“THE softest and the wettest I’ve seen it,” was the ground summary from Ascot clerk of the course Chris Stickels earlier this week when he reported that 134mm had hit the track since September 21st.

With the round course waterlogged, Stickels announced on Wednesday that three races - the Fillies & Mares, the Long Distance Cup and the Champion Stakes - would be moved to the inner hurdles course which is actually riding good to soft. However it remains heavy on the straight course and stamina will be at a premium.

The likelihood of a testing surface hasn’t dissuaded trainers from running their horses today as a total of 74 will take their chance across the six races, with 17 in the Champions Sprint and 16 in the Queen Elizabeth II Stakes.

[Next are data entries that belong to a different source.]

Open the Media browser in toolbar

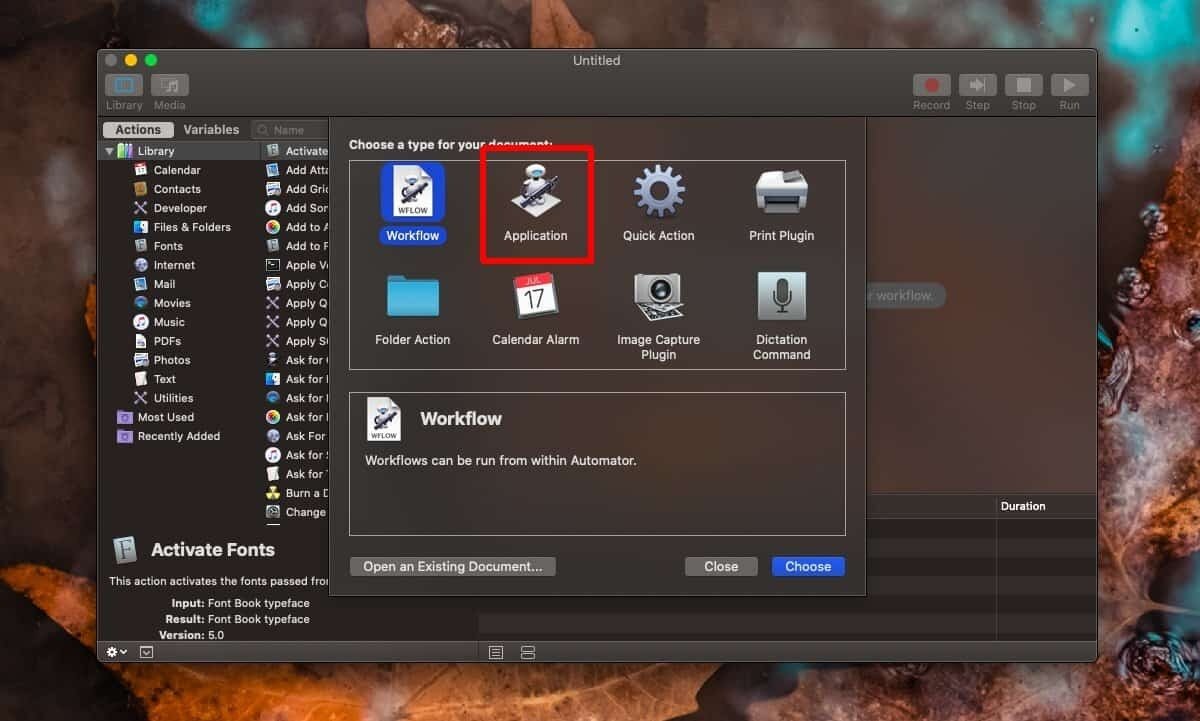pyautogui.click(x=169, y=86)
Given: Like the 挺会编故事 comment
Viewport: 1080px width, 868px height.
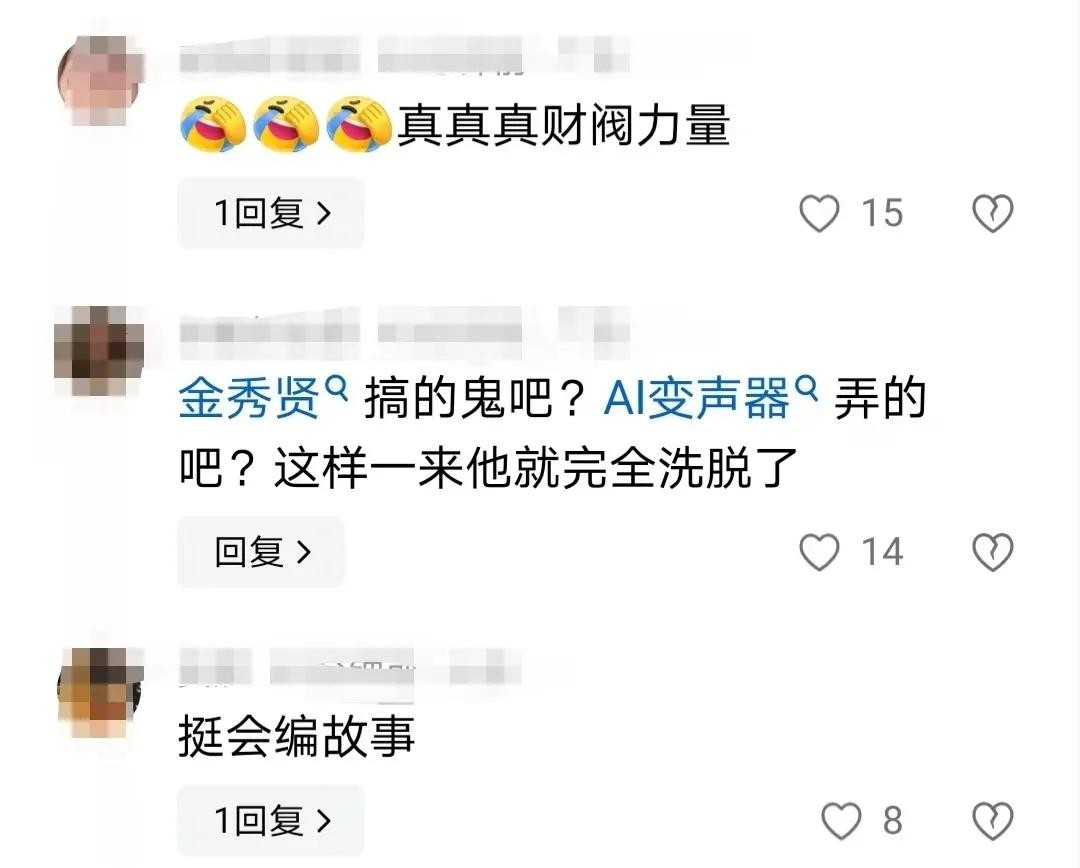Looking at the screenshot, I should pos(841,820).
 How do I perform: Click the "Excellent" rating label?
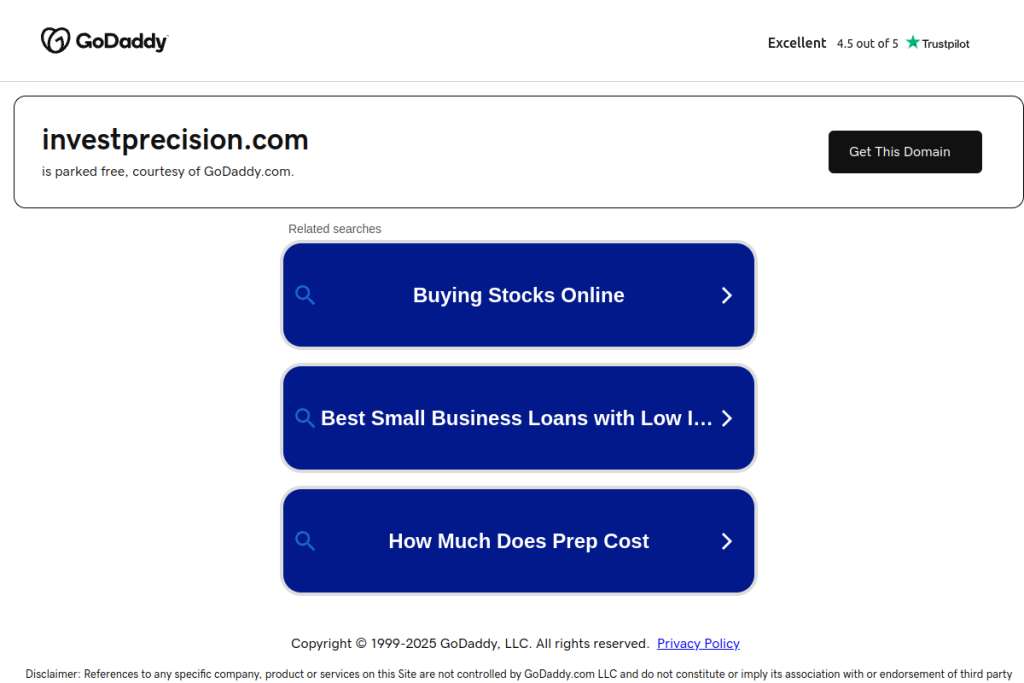796,43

The latter is a fascinating contest as it features a number of horses who made a big impact at the beginning of the season but have been rarely seen since. None more so than 2000 Guineas winner Magna Grecia who hasn’t been seen since attempting a Guineas double at the Curragh.

The horse he beat at Newmarket, King Of Change, has only been seen once since, winning a Group 3 at Sandown while Mohaather, who looked a Guineas contender after winning the Greenham in April, makes his belated reappearance today.

With punters latching on to the prospect of soft ground, all the money this week has been for French raider The Revenant, who will bid to give Arc winning jockey Pierre-Charles Boudot another big race success. Boudot teams up with Francis-Henri Graffard and the pair secured a significant win earlier this season with Watch Me in the Coronation Stakes.

Champion Stakes

BELIEVE it or not but Aidan O’Brien has never won the Qipco Champion Stakes. He has come close in recent seasons - Found finished second two years running in 2015 and 2016 and earlier So You Think was favourite in 2011 but found Cirrus Des Aigles too good on the day.

O’Brien has another favourite today, Magical, who will be having her ninth run this season. She is clear on ratings and this looks like a penalty kick for the mare but the big question is how much did that gruelling Arc run, in which she raced close to a searching pace, have an effect on her now.

Addeybb and Coronet have attracted money on account of the soft ground but what a story it would be if Deirdre could win another Group 1. The Nassau Stakes winner was arguably unlucky not to beat Magical in the Irish equivalent of this race and gets a chance of revenge today.

Up for the Challenge

IN many ways Make A Challenge has been the story of the season already. Denis Hogan’s four-year-old gelding began his season in a Limerick maiden in April, rated just 66. Six wins and 175 days later, he takes on today’s Group 1 Champion Sprint Stakes off a 45lb higher mark.

“He had big problems with loading earlier in the year,” Hogan explains. “I think it largely went unnoticed but in that Limerick maiden, he just about went in and then gave away 12 lengths at the start. Joey Sheridan was riding him and he went from 12 lengths adrift to looking like he might win in the straight. It was then when we started really working on him with the stalls at home and lads in the yard did a brilliant job. He has just improved and improved since then.”

It cost £40,000 to put Make A Challenge into the Group 1 and he has 16 rivals to face but he is a general 6/1 shot to give the Tipperary trainer his biggest ever success and round off a remarkable season.

“We felt he deserved to take his chance,” said Hogan. “It was a lot of money to supplement him but with the way he won his listed race on Sunday, with the way he came out of the race and with the soft ground, we thought it was worth having a go.”

One Cool Poet, the other big story horse of the season, is also running today at Leopardstown. Matthew Smith’s seven-year-old gelding has won four of his last five, improving 34lbs in the process, and is reunited with Billy Lee for the Listed Trigo Stakes.